The programme consists of two semesters with taught components which include a mixture of short, intensive courses with a large proportion of continuous assessment and more traditional lecture courses with end-of-semester exams.
For those on the MSc, the taught component will be followed by a dissertation project taking place during the last three months of the course.
The School of Mathematics and Statistics is well equipped with personal computers and laptops, a parallel computer and an on-site library.
Modules
The modules in this programme have varying methods of delivery and assessment. For more details of each module, including weekly contact hours, teaching methods and assessment, please see the latest module catalogue which is for the 2021-2022 academic year; some elements may be subject to change for 2022 entry.
Compulsory modules
- Advanced Data Analysis: covers modern modelling methods for situations where the data fails to meet the assumptions of common statistical models and simple remedies do not suffice.

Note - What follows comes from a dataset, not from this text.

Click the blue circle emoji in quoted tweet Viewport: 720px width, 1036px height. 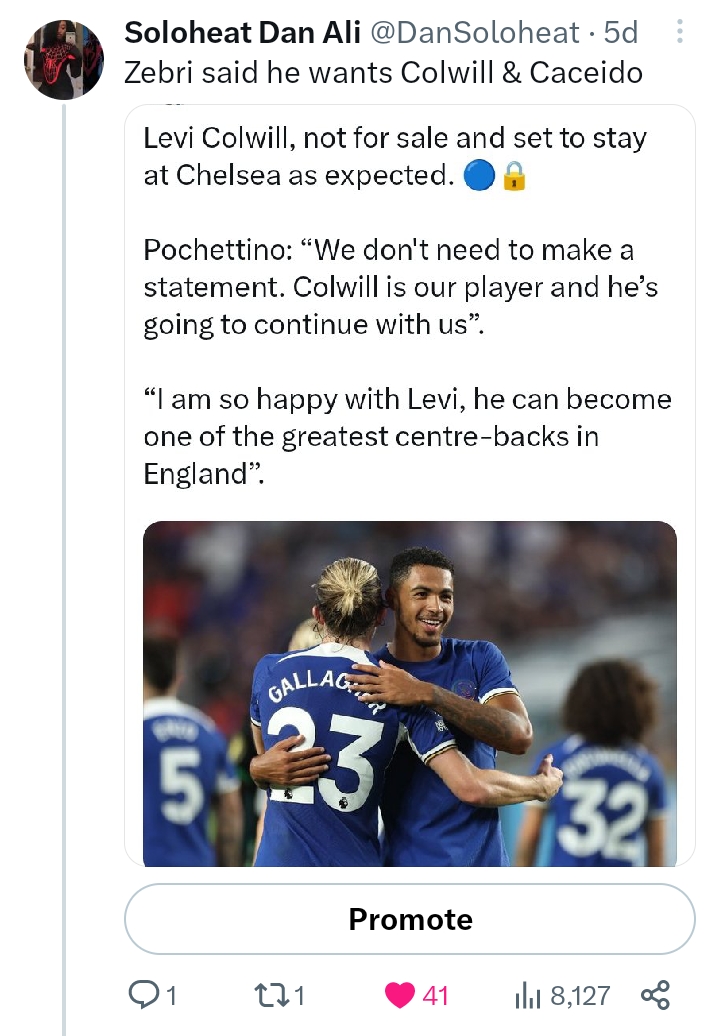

- Applied Statistical Modelling using GLMs: covers the main aspects of linear models and generalized linear models, including model specification, various options for model selection, model assessment and tools for diagnosing model faults.
- Computing in Statistics: teaches computer programming skills, including principles of good programming practice, with an emphasis on statistical computing.
- Introductory Data Analysis: covers essential statistical concepts and analysis methods relevant for commercial analysis.
- Knowledge Discovery and Datamining: covers many of the methods found under the banner of "datamining", building from a theoretical perspective but ultimately teaching practical application.
- Multivariate Analysis: introductory and advanced training in the applied analysis of multivariate data.
- Software for Data Analysis: covers the practical computing aspects of statistical data analysis focusing on widely used packages, including data-wrangling and visualisation.